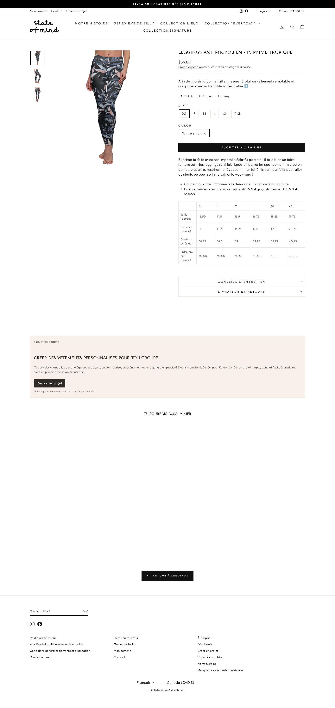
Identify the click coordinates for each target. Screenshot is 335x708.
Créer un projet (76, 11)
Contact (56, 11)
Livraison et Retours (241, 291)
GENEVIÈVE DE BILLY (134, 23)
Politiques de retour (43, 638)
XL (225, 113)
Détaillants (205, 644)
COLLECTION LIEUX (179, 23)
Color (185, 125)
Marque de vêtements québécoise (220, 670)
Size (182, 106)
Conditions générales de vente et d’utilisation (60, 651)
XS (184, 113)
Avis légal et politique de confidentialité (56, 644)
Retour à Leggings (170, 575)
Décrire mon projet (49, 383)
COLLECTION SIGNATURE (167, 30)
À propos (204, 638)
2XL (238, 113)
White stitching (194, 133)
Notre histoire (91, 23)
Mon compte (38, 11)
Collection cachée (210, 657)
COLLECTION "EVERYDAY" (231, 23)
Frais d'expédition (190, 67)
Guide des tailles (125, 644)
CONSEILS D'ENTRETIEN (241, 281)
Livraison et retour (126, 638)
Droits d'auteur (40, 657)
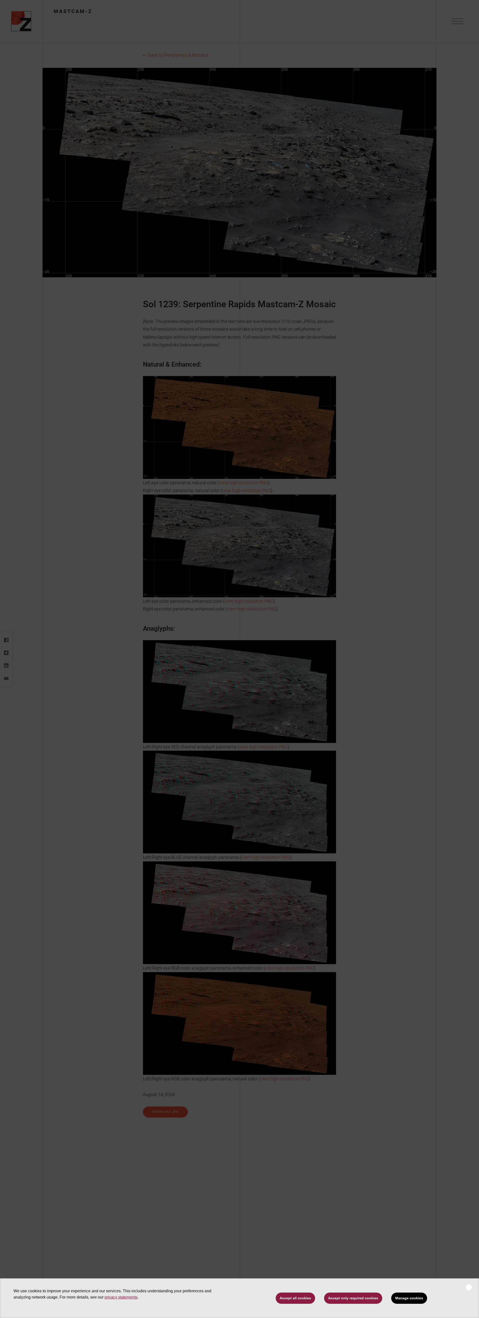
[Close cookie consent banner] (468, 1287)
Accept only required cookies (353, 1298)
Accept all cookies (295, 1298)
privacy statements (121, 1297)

##########

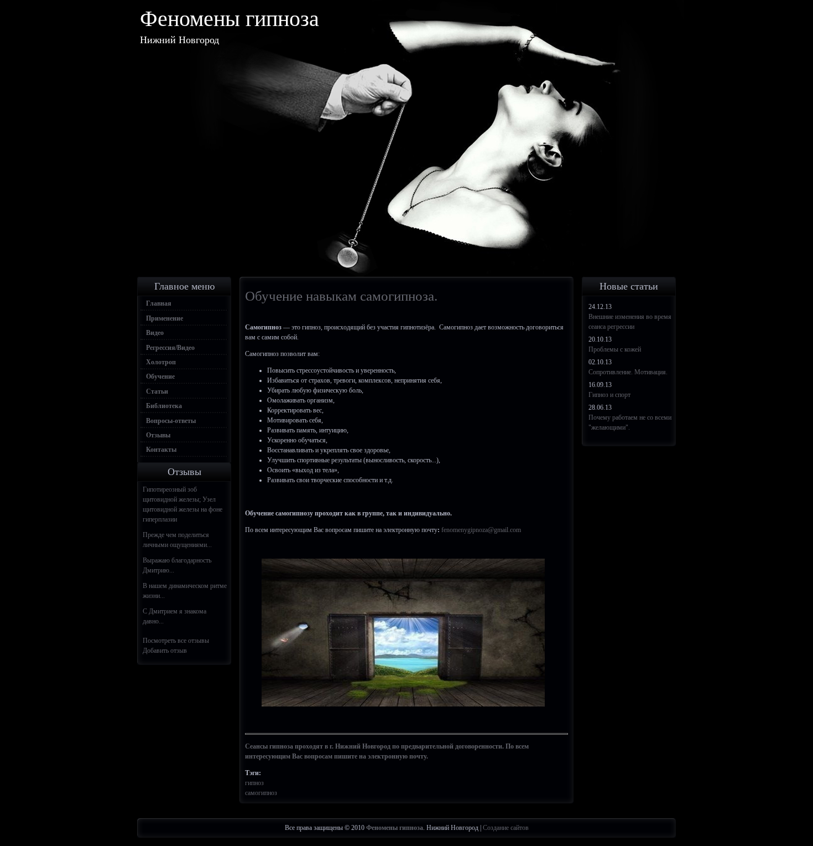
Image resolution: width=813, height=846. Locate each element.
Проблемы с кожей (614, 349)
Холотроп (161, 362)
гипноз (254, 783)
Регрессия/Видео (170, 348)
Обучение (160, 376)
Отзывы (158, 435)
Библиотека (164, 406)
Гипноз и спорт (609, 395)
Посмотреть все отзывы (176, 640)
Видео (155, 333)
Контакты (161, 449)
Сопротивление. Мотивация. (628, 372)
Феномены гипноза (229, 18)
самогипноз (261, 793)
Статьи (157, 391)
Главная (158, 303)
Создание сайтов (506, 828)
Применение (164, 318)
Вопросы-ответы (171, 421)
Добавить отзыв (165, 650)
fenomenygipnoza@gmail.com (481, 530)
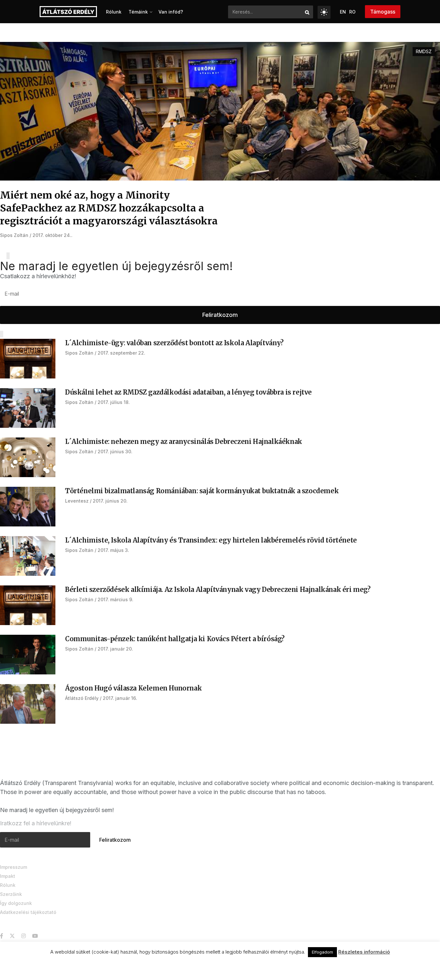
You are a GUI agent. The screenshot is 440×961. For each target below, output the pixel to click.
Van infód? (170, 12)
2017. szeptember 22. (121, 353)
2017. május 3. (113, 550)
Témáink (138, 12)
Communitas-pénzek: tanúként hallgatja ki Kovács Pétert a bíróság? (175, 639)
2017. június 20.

##########

PROBLEM TO SOLVE ▸ Convert the listing above, from the line with "Identify the click" to the line with "Décrire mon projet (49, 383)", into a JSON list of strings with one string per line and blank lines left out.

RESULT FOR THIS TASK ▸
[
  "Identify the click coordinates for each target. Screenshot is 335x708.",
  "Créer un projet (76, 11)",
  "Contact (56, 11)",
  "Livraison et Retours (241, 291)",
  "GENEVIÈVE DE BILLY (134, 23)",
  "Politiques de retour (43, 638)",
  "XL (225, 113)",
  "Détaillants (205, 644)",
  "COLLECTION LIEUX (179, 23)",
  "Color (185, 125)",
  "Marque de vêtements québécoise (220, 670)",
  "Size (182, 106)",
  "Conditions générales de vente et d’utilisation (60, 651)",
  "XS (184, 113)",
  "Avis légal et politique de confidentialité (56, 644)",
  "Retour à Leggings (170, 575)",
  "Décrire mon projet (49, 383)"
]